Unfortunately, the federal government has done little to properly address the educational needs of students with gifts and talents. In 2011, Congress eliminated all funding for the Jacob K. Javits Gifted and Talented Students Education Act, the sole federal program dedicated to supporting the needs of high-ability students. CEC, together with its members and like-minded organizations, advocate to reverse this action and support an increased federal role in gifted education. Every student should have access to a challenging education.
*In 1993, Psychologist Linda Kreger Silverman listed the need for counseling gifted students.
- exceptional reasoning ability
- intellectual curiosity
- rapid learning rate
- facility with abstraction
- complex thought processes
- vivid imagination
- early moral concern
- passion for learning
- powers of concentration
- analytical thinking
- divergent thinking/creativity
- keen sense of justice
- capacity for reflection
- need to understand
- need for mental stimulation
- need for precision/logic
- excellent sense of humor
- acute self-awareness
- questioning of rules/authority
- tendency toward introversion
Edited by Herbert J. Walberg, Arthur J. Reynolds, & Margaret C. Wang, Can Unlike Students Learn Together?
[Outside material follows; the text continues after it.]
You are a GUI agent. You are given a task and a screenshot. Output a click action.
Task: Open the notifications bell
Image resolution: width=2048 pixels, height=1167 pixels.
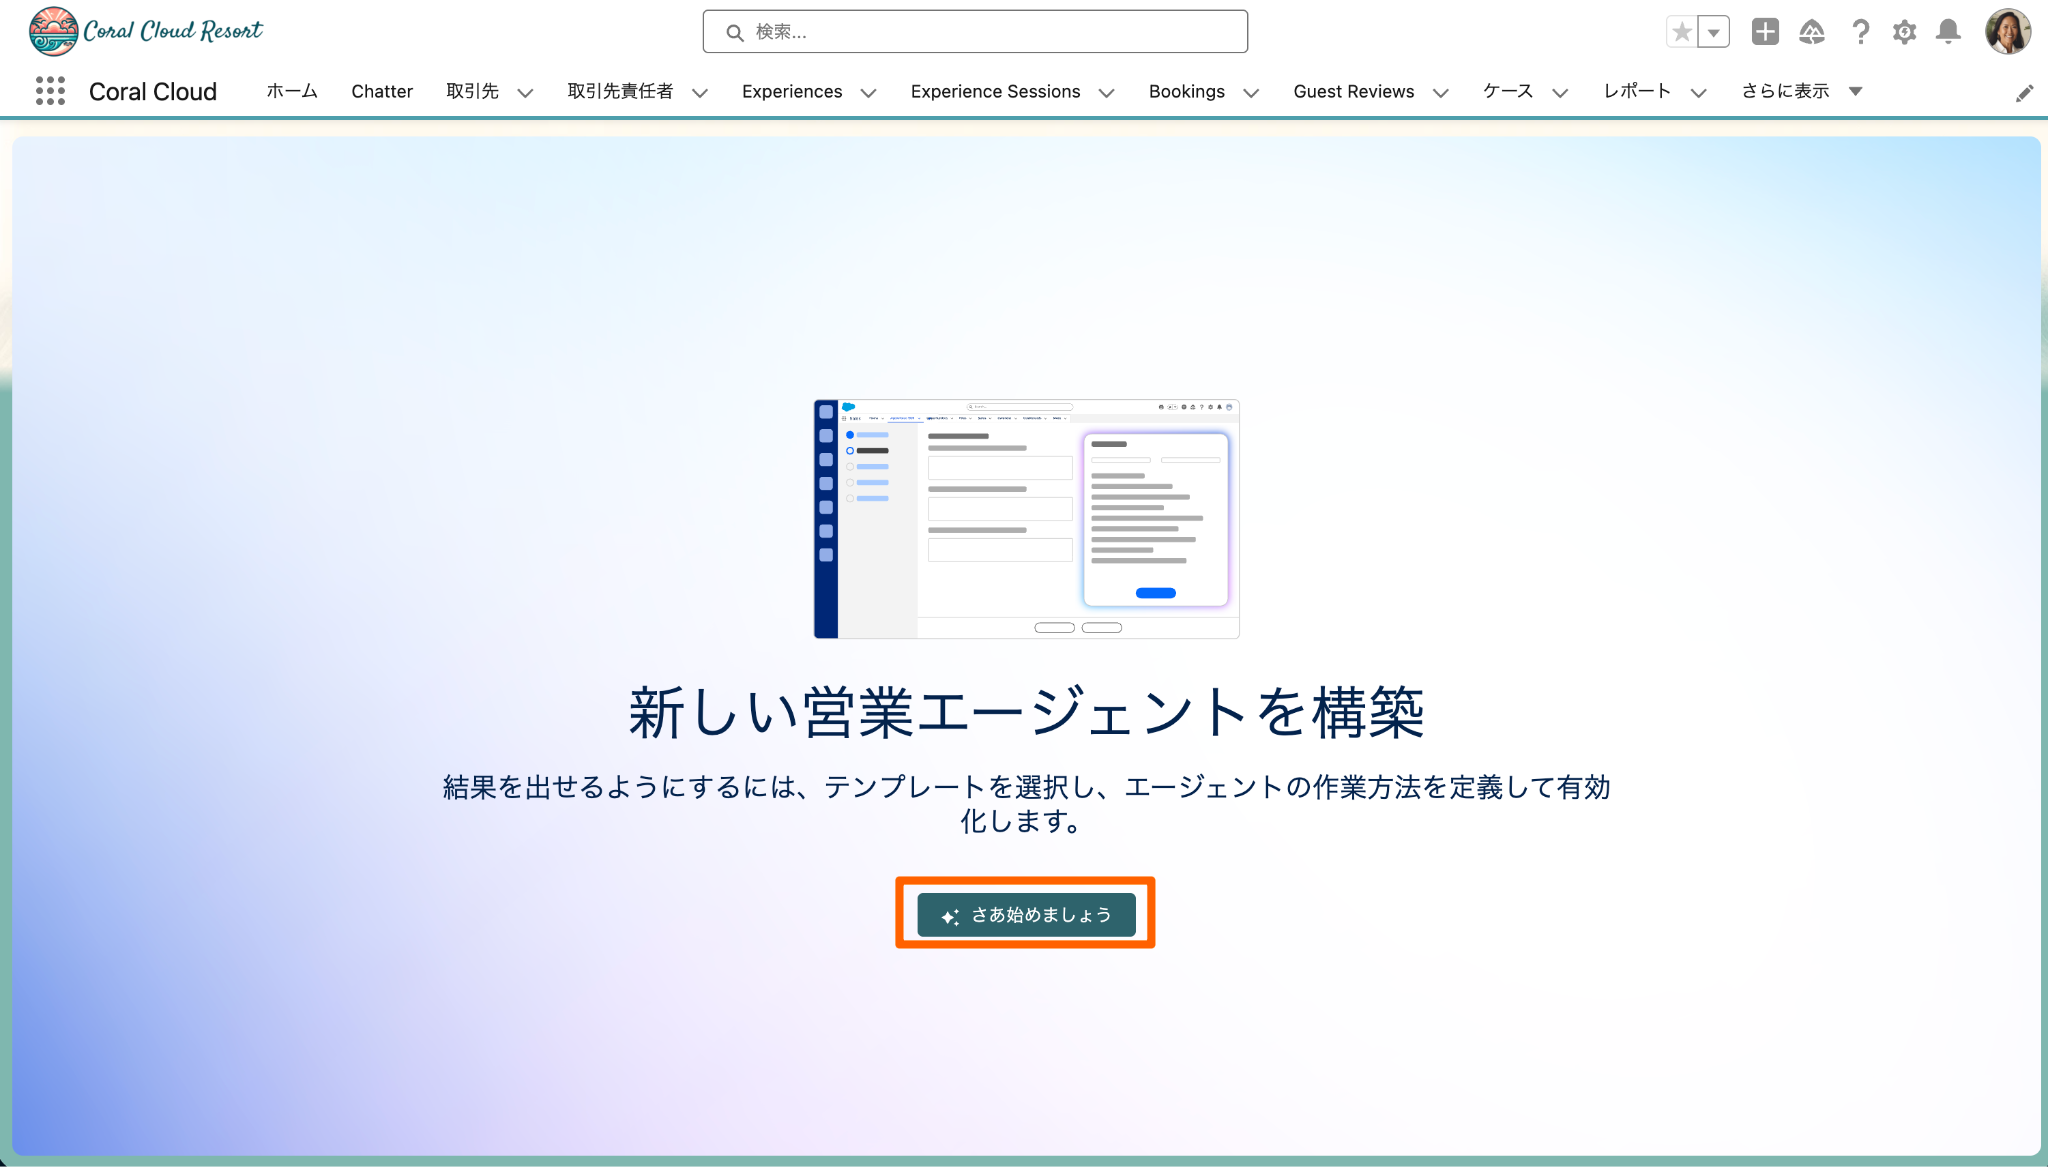pos(1948,32)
Grade Retention, Tracking, and Grouping, (Greenwich, Connecticut: Information Age Publishing, 2004).
Edited by Linda Kreger Silverman. Counseling the Gifted and Talented, “A Developmental Model for Counseling the Gifted.” (Denver: Love Publishing Company, 1993), p. 52-53.
Jan & Bob Davidson with Laura Vanderkam, Genius Denied: How to Stop Wasting Our Brightest Young Minds. What You and Your School Can Do For Your Gifted Child, (New York: Simon & Schuster, 2004).
Jacqulyn Saunders with Pamela Espeland, Bringing Out the Best: A Guide For Parents of Young Gifted Children, (Minneapolis: Free Sprit Publishing, 1986).
Judy Galbraith and Jim Delisle, The Gifted Kids’ Survival Guide: A Teen Handbook, (Minneapolis: Free Spirit Publishing, 1983).